XI. THE CIVIL WAR (1860-1865)
Before the Civil War, the Federal Government was not a major source of economic support for eastern Jefferson County. The Armory employed few people living north of the Harper's Ferry area. Although limited amounts of local mineral and agricultural resources found their way to Harper's Ferry, they were generally funnelled through middle men, like the Striders, who profited greatly from their association with the local junto. In general, support in the Bakerton area was much more enthusiastic for the state of Virginia than it was for the Federal Government. Although several local residents participated in the 1859 capture and trial of John Brown, they did so as members of the Virginia militia and as slave owners.1
Slavery may have slightly influenced local allegiance. Slaves could have been employed in the iron and limestone quarrying operations, but the area was populated primarily by owners of small and mid-sized farms. Most of these people did not own large numbers of slaves. John Engle , one of the larger local farmers, was an exception, owning 15 slaves at the start of the war.2
When war did break out, many residents were reluctant to choose sides until they saw the direction Virginia was to take. Jacob H. Engle (Figure 11-1), a militia captain and John Engle's son, had to leave his work twice in the same day to avoid Federal troops that were searching for him.3 Most residents placed allegiance to their state ahead of loyalty to the nation when Virginia seceded from the Union in April 1861. Molers, Knotts, Engles, Manuels, and other families well known throughout the area made up substantial portions of several company rosters, including Companies A and D, 12th Virginia Cavalry, and infantry companies of the 2nd Virginia Regiment (Stonewall Brigade) originating in the Harpers Ferry, Shepherdstown, and Duffields areas. Although Company D may not have been a typical cavalry unit, approximately one third to one half of the men on the roster were part of a single, large extended family that included brothers, brothers-in law, and cousins. These units participated in numerous battles and skirmishes, including the first and second battles of Bull Run, Fredericksburg, Chancellorsville, Antietam, Wilderness, Cold Harbor, Yellow Tavern, and Brandy Station.4
No battles were fought within the Bakerton area, but because it was near Harpers Ferry and Antietam, Federal and Confederate troops passed through it on their way to battle, skirmishes were fought, and foraging, wounded, and dying soldiers were a frequent sight. Samuel Knott's  mill was one of these places where the wounded came, and grave markers still dot the hills above the old stone building.
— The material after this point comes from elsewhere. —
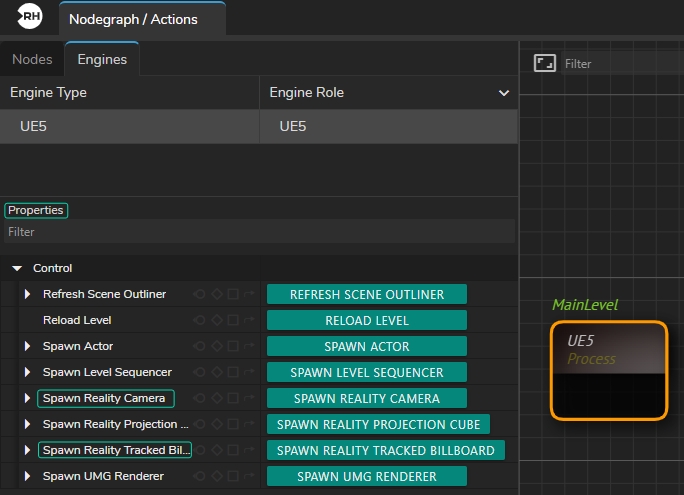Toggle the square checkbox for Spawn Actor
The image size is (684, 495).
tap(232, 346)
James M. Engle, as a boy living near the banks of the Potomac river, recalled "Frequently we would give a Union soldier bread, and before night a slice from the same loaf to a hungry soldier of the Confederacy."5 Many of the Confederate soldiers were able to return home occasionally for clothing and supplies during the war, for they were often within one or two days' journey on horseback during the campaigns in the Shenandoah Valley.6 Soldiers wounded in battle often recuperated at home, and Confederates frequently returned (with or without permission) to plant or harvest crops.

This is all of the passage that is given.